Prompt:
One line at a time, check the entries below for the word "computer", and copy each line that has it.

Pixel coordinate grounding data:

--- START ---

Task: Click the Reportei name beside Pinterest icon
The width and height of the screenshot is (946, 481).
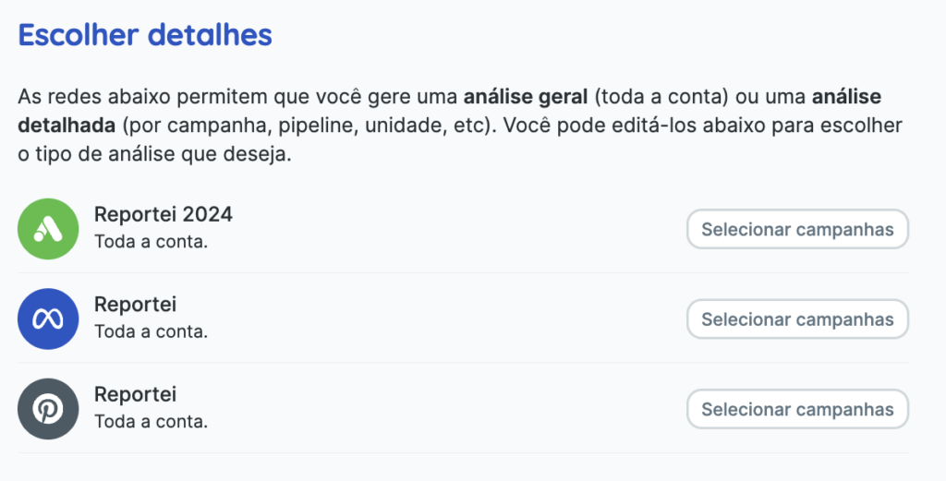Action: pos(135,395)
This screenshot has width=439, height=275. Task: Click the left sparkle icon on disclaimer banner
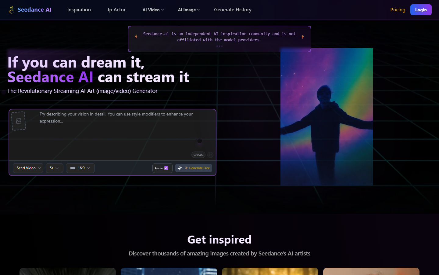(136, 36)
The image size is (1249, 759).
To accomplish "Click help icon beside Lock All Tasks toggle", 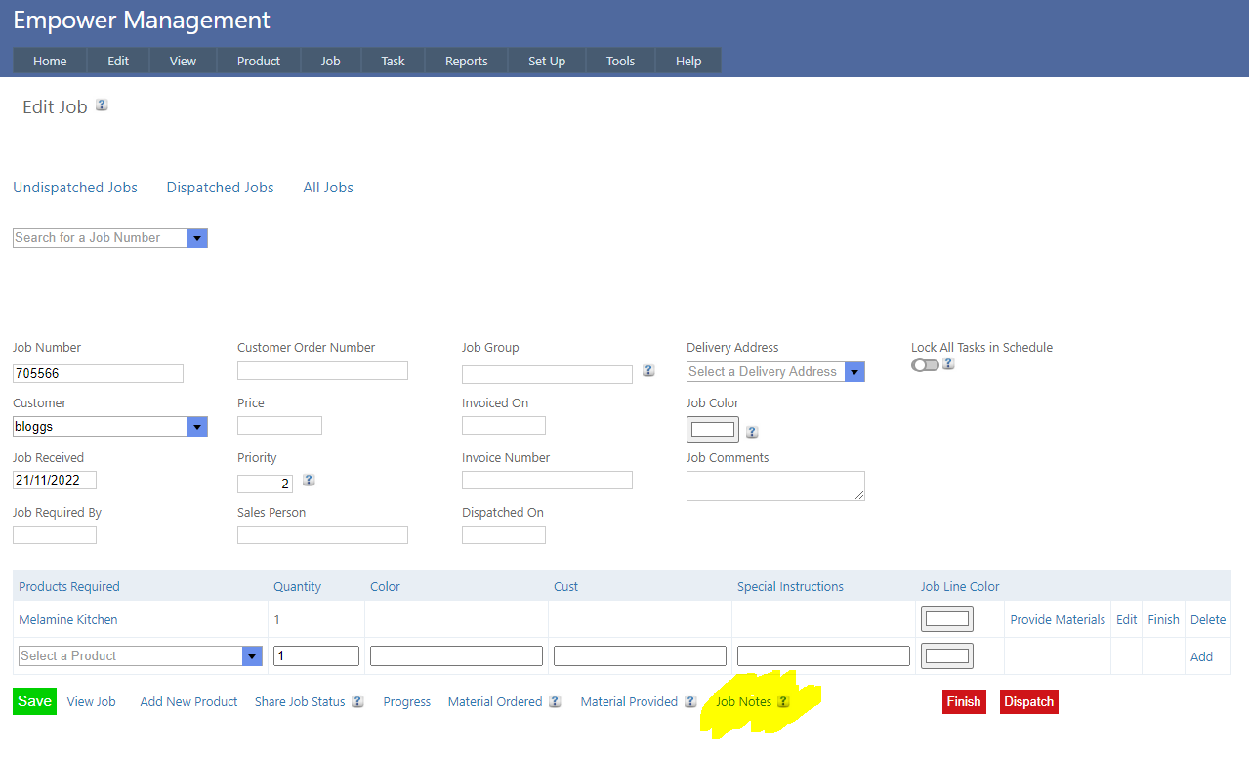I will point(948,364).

--- END ---
--- START ---

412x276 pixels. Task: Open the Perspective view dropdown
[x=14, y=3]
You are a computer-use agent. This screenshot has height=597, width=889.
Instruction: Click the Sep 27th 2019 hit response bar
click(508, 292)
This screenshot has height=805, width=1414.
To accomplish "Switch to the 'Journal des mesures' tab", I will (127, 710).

--- END ---
--- START ---

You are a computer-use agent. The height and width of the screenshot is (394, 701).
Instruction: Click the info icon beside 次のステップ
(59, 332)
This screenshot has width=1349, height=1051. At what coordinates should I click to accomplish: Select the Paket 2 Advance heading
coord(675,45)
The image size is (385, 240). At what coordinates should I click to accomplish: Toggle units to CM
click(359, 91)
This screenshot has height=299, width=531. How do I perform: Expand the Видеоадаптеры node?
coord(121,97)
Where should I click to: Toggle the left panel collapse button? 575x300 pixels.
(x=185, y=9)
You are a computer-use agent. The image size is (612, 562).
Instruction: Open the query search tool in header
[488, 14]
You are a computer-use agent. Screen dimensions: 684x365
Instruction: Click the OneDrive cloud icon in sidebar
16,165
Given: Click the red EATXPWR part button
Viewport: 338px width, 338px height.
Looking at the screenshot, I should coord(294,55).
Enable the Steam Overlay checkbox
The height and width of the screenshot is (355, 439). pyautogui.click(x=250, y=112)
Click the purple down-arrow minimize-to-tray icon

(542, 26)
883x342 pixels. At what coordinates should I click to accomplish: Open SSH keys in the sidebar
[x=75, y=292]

--- END ---

Finished task:
You are a computer-use agent. This screenshot has height=597, width=889.
You are a computer-use agent. The height and width of the screenshot is (394, 701).
You are a computer-use agent. The image size is (612, 562).
You are a computer-use agent. Screen dimensions: 684x365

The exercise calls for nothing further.